• The San Juan Daily Star

Wall Street pivots to value as Treasury yields rise

Wall Street began the last week of September and the quarter with investors backing value over growth on Monday as tech shares, hurt by rising Treasury yields, weighed on the broader market.

Of the three major U.S. stock indexes, the blue-chip Dow Jones Industrial Average was the sole gainer, buoyed by economically sensitive smallcaps and transports. Declines in megacap tech and tech-adjacent shares dragged the S&P 500 index and the Nasdaq Composite index into negative territory.

“What we’re seeing is a change in the season, and it’s shifting to some of the more cyclical areas of the market,” said Robert Pavlik, senior portfolio manager at Dakota Wealth in Fairfield, Connecticut. “Today is an indication as to what you’re going to see going forward.”

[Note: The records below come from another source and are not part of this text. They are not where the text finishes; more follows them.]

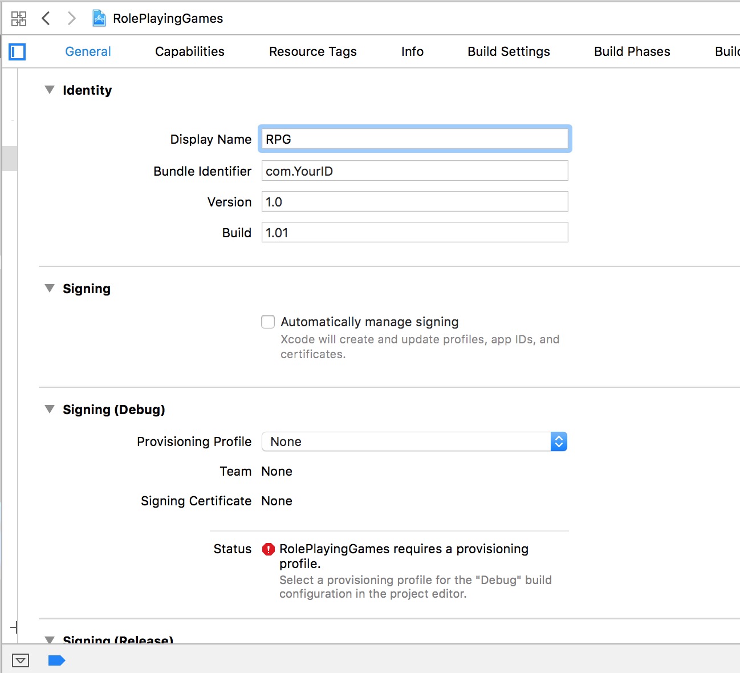This screenshot has width=740, height=673.
Task: Go back with the left chevron
Action: 46,18
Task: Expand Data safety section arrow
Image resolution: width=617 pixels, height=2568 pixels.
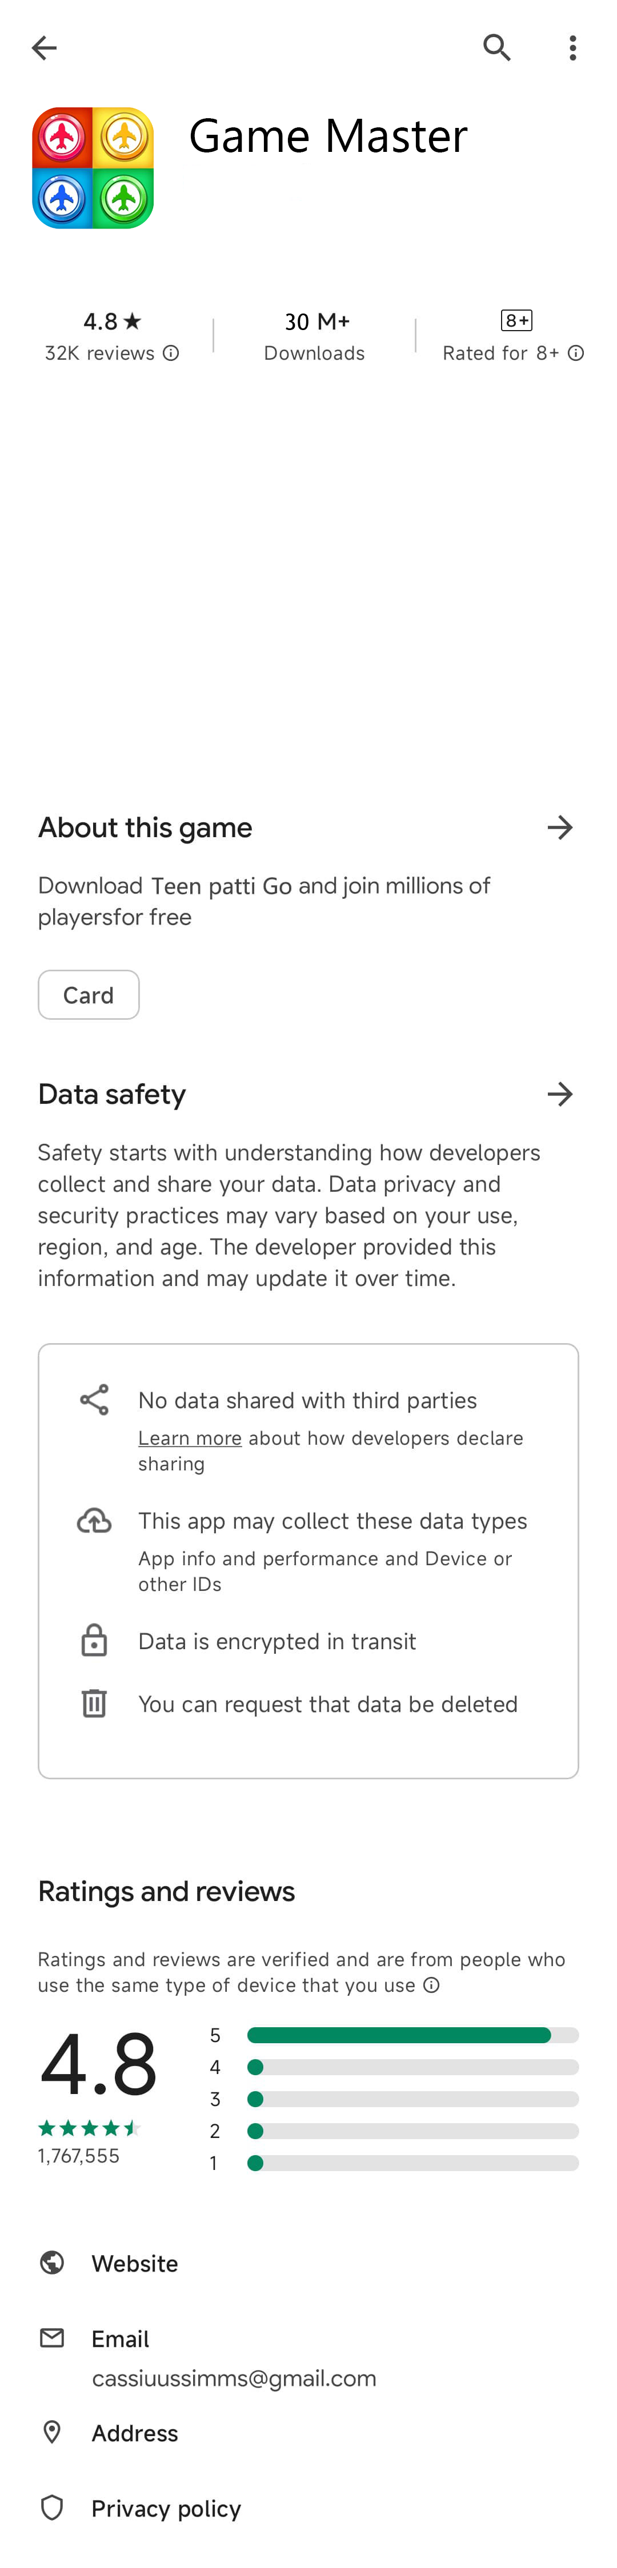Action: [559, 1094]
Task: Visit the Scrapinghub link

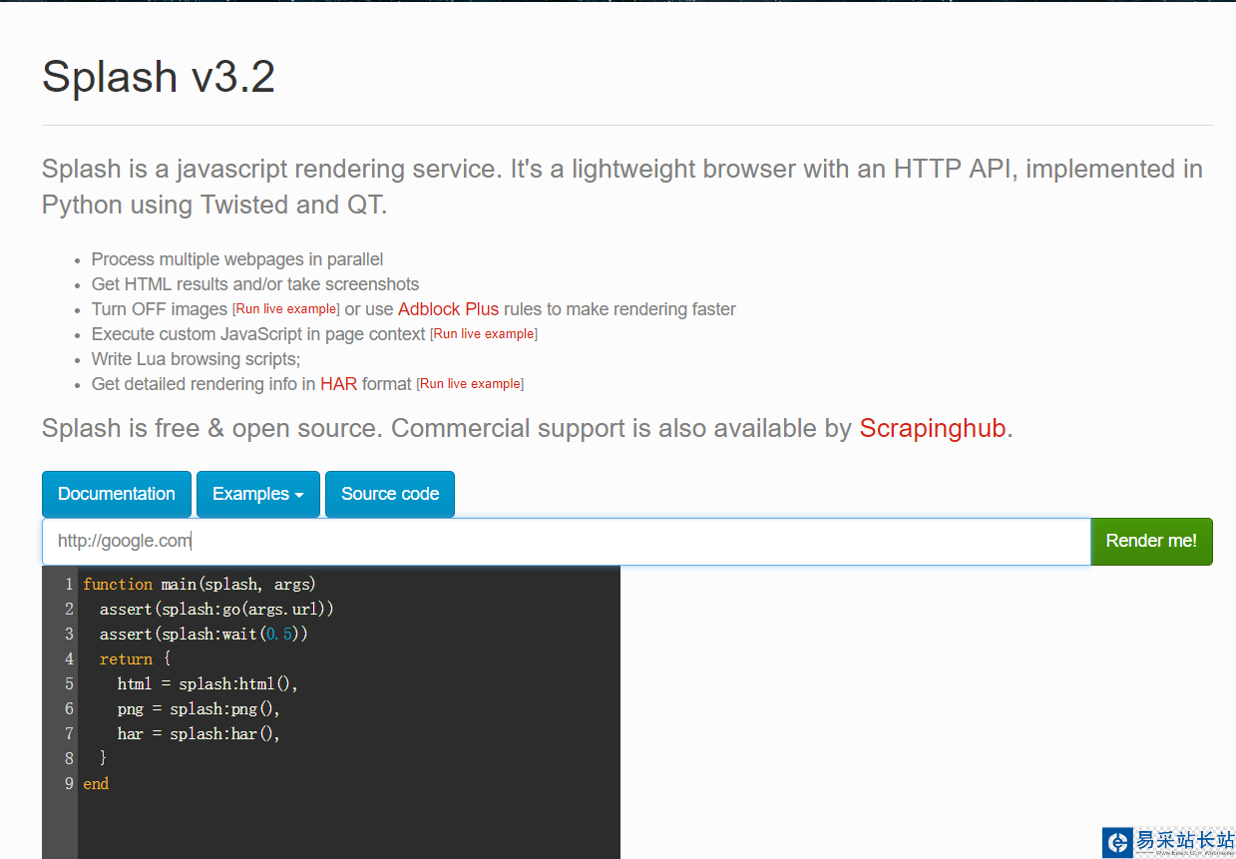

Benchmark U.S. Treasury yields forged higher, to the benefit of rate-sensitive financials [US/]. Rising crude prices pushed energy stocks to the head of the pack.

But rising yields hurt some market leaders that had benefited from low rates. Microsoft Corp, Inc, Facebook Inc and Apple Inc slipped between 0.5% and 1.8%.

In Washington, negotiations over funding the government and raising the debt ceiling were heating up at the start of a week that could also include a vote on U.S. President Biden’s $1 trillion infrastructure bill.

On the economic front, new orders for durable goods waltzed past analyst expectations, gaining 1.8% in August. The value of total new orders has grown beyond pre-pandemic levels to a seven-year high.

The Dow Jones Industrial Average rose 144.36 points, or 0.41%, to 34,942.36, the S&P 500 lost 4.57 points, or 0.10%, to 4,450.91 and the Nasdaq Composite dropped 68.29 points, or 0.45%, to 14,979.41.

Of the 11 major sectors in the S&P 500, healthcare and tech suffered the largest percentage losses, while energy and financials took the lead.

While the S&P 500 value index has underperformed growth so far this year, that gap has narrowed in September as investors increasingly favor lower valuation stocks that stand to benefit most from economic revival.

The S&P 500 is on track to snap its seven-month winning streak, with the prospect of higher corporate tax rates and hints from the U.S. Federal Reserve that it could start to tighten its accommodative monetary policies in the months ahead.

Goldman Sachs strategists see potential corporate rate hikes as a headwind to its outlook for return-on-equity (ROE) on U.S. stocks in 2022, the broker said in a research note.

Advancing issues outnumbered declining ones on the NYSE by a 1.59-to-1 ratio; on Nasdaq, a 1.69-to-1 ratio favored advancers.